Many of us are constantly searching for this thing called happiness, as we are brought to believe that this is the holy grail we should be seeking. Is this putting too much pressure on us? Should we be looking at this differently?

I regularly hear friends and acquaintances declaring their unhappiness because they've not achieved a defined target, been passed over for promotion, gone through a relationship breakup and a variety of other perceived failures. Berating oneself will not change the situation, and the raw emotions only serve to compound the current belief in one's worthlessness. Just the other day someone uttered the words, 'I just want to be happy'. As we talked she further explained, 'I don't know what's missing, I just know I want to be happy'.

In today's society where so much is available to us at the mere touch of a keyboard, it's quite natural that we turn to more materialistic or hedonistic solutions for a short term fix, and whilst this provides comfort and a sense of wellbeing and increased status in the short term, it leaves us striving for the next fix. Believe me I've done it myself and have the wardrobe disasters to prove it.

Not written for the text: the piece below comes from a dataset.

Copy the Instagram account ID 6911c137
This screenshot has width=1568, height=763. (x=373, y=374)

A few years ago I was back home in Wales visiting my mum, just a few months before she passed. It was a beautiful summer's afternoon and we were sitting on a bench overlooking the harbour watching some fishermen mend lobster pots and the swans and ducks flapping around with their respective offspring. There had been a big win on the lottery night before, and right out of the blue mum said, 'If I won all that money I wouldn't change a thing. All of life is here, I can't imagine wanting anything more than this. I'm content here." That was the moment the penny dropped for me. Mum loved the finer things in life but on the whole lived relatively simply. She always bought things that meant something, possessions she would cherish for a long time, rather than following current trends, and invested her energies into pursuits that provided lasting enjoyment. She knew who she was and was satisfied with that.

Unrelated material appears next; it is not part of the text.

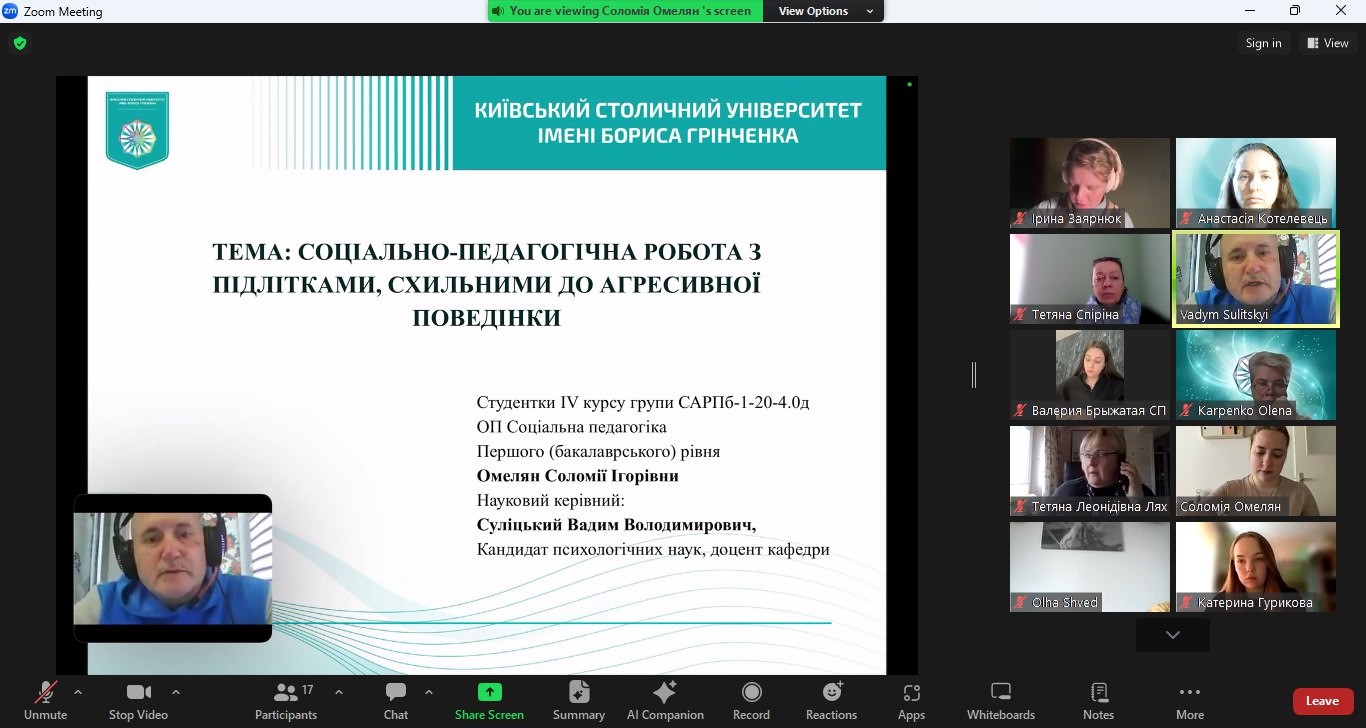Click the Sign in button
1366x728 pixels.
tap(1263, 43)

Having, myself, ridden roughshod through the peaks and troughs, credit card in hand, chasing this elusive thing called happiness, what really hit home (apart from the credit card bill) was the word 'contentment'. Hearing my mum's voice using it in that context I equated it to the steady, secure, satisfying and indeed quietly 'happy' place I'd been searching for. I no longer needed instant euphoric highs to be 'happy'. Today, for me, contentment is something far more comforting and long lasting. Now, instead of looking at what I want and desire, I appreciate what I already have. Don't get me wrong, I loved those moments of fevered happiness with all the rush of endorphins but for the most part I'll happily settle for a life of peaceful contentment.

Everyone has the capacity to be happy (content) but it's about getting to the right place mentally instead of constantly chasing outside aspirations. Looking within and accepting that the seeds of happiness are already there, you just need to recognise them. Sometimes we strive too hard for some utopian version of happiness, illustrations of which are posted daily on Facebook and Instagram, would it not be better to sit back and reflect on where we are, what we have, and work towards realistic goals that will nurture our being. I'm not suggesting for one moment that anyone should limit their dreams, rather to find happiness in the journey than the conclusion.

Every time I go back home to Wales I sit on that bench and remember mum's words and it never fails to brings smile to my face and a deep sense of gratitude for all I have.